Tracking #: 2483-3697

Authors: 
Simona Colucci
Francesco Maria Donini
Eugenio Di Sciascio

Responsible editor: 
Guilin Qi

Submission type: 
Survey Article
Abstract: 
In this paper, we present a systematic classification of 48 RDFS-based Semantic Web reasoners and applications, with the aim of evaluating their deductive capabilities. In fact, not all such applications show the same reasoning behavior w.r.t. the RDF data they use as information source and the ability of reasoning is not a binary quality: it can, e.g., consider or not blank nodes denotation, include different subsets of RFDS rules, provide or not explanation facilities. For classification purpose, we propose a maturity model made up by three orthogonal dimensions for the evaluation of reasoners and applications: blank nodes, deductive capabilities, and explanation of the results. For each dimension, we set up a progression from absence to full compliance. Each RDFS-based Semantic Web reasoner/application is then classified in each dimension, based on both its documentation and published articles. We did not consider efficiency from our evaluation on purpose, since efficiency could be compared only for systems providing an equal service in every of the above dimensions. Our classification can be used by implementers of RDFS-based Semantic Web applications, for choosing a suitable reasoning engine, or to decide at what level an in-sourced reasoning service could be implemented and documented.
Full PDF Version: 
Tags: 
Reviewed

Decision/Status: 
Major Revision

Solicited Reviews:
Click to Expand/Collapse
Review #1
Anonymous submitted on 14/Sep/2020
Suggestion:
Major Revision
Review Comment:

This manuscript was submitted as 'Survey Article' and should be reviewed along the following dimensions: (1) Suitability as introductory text, targeted at researchers, PhD students, or practitioners, to get started on the covered topic. (2) How comprehensive and how balanced is the presentation and coverage. (3) Readability and clarity of the presentation. (4) Importance of the covered material to the broader Semantic Web community.

Strong points:
1. This paper proposes a maturity model to evaluate reasoning engines. The maturity considers three orthogonal dimensions, e.g., consider or not blank nodes denotation, include different subsets of RDFS rules, provide or not explanation facilities.
2. This paper detailed illustrate these three dimensions and classify 48 RDFS-based SW reasoning engines on the maturity model. It makes sense to sort and classify reasoning machines.
3. This paper also provides some guidelines for extending their maturity model to other RDFS-based SW applications. This makes their model extensible.

Weak Points:
1. Language. It would help if you double-checked your grammar, commas, whitespace, etc.
At abstract, "made up by" should be "made up of" and "e.g.," misses a comma. "e.g.," should be ", e.g.,".
At introduction, the first sentence misses a comma after the introductory phrase "In this paper". "this sources" should be "these sources". It would be best if you considered adding a space before "Server by Intellimension". "we contribute to build" should be "we contribute to building".

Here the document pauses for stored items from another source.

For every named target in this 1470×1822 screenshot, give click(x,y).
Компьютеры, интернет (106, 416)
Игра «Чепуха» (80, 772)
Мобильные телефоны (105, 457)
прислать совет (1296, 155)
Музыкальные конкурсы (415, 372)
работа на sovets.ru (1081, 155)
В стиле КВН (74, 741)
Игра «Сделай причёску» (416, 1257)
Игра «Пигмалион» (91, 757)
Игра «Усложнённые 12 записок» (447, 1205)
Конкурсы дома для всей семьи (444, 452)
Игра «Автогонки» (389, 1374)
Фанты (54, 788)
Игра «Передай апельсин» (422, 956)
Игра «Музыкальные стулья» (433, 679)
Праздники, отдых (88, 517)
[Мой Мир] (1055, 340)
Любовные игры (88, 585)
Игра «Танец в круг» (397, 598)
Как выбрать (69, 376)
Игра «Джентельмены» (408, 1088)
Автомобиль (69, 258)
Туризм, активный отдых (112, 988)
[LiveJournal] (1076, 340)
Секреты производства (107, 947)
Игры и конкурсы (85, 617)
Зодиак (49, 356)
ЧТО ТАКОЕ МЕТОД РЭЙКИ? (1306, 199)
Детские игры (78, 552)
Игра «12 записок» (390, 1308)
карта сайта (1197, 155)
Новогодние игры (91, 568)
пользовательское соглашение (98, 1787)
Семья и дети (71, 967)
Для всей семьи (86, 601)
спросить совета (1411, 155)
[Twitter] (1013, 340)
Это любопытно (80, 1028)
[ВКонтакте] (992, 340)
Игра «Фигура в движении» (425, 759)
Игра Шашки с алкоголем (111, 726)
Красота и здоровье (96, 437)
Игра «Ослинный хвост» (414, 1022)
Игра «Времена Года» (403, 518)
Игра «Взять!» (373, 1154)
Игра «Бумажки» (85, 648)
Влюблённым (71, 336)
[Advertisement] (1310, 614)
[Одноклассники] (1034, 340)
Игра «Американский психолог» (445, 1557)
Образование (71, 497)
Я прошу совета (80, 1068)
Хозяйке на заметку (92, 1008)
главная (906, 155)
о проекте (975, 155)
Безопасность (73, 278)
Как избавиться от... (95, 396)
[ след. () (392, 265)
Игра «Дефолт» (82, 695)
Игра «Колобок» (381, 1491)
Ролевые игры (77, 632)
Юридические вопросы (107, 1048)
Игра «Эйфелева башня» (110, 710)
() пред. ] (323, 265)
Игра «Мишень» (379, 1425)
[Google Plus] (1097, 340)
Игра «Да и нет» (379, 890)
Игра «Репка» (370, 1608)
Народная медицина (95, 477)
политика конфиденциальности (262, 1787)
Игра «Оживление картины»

2. This paper should contain an introduction to the basic concepts, not "We assume the reader familiar to RDF/RDFS syntax and semantics".

3. Even though you've done some research, I don't think it's enough work, nor is it innovative enough.

From the perspective of workload:
When evaluating the deductive capability of the system, you should select some data and queries actually to run the test system and then measure the deductive capacity of the system by comparing the results of the queries.

"In 12 cases, such an ability is not even mentioned, and we cannot suppose it, so these applications are conservatively classified as discarding triples with blank nodes." Although not mentioned, can it be verified experimentally?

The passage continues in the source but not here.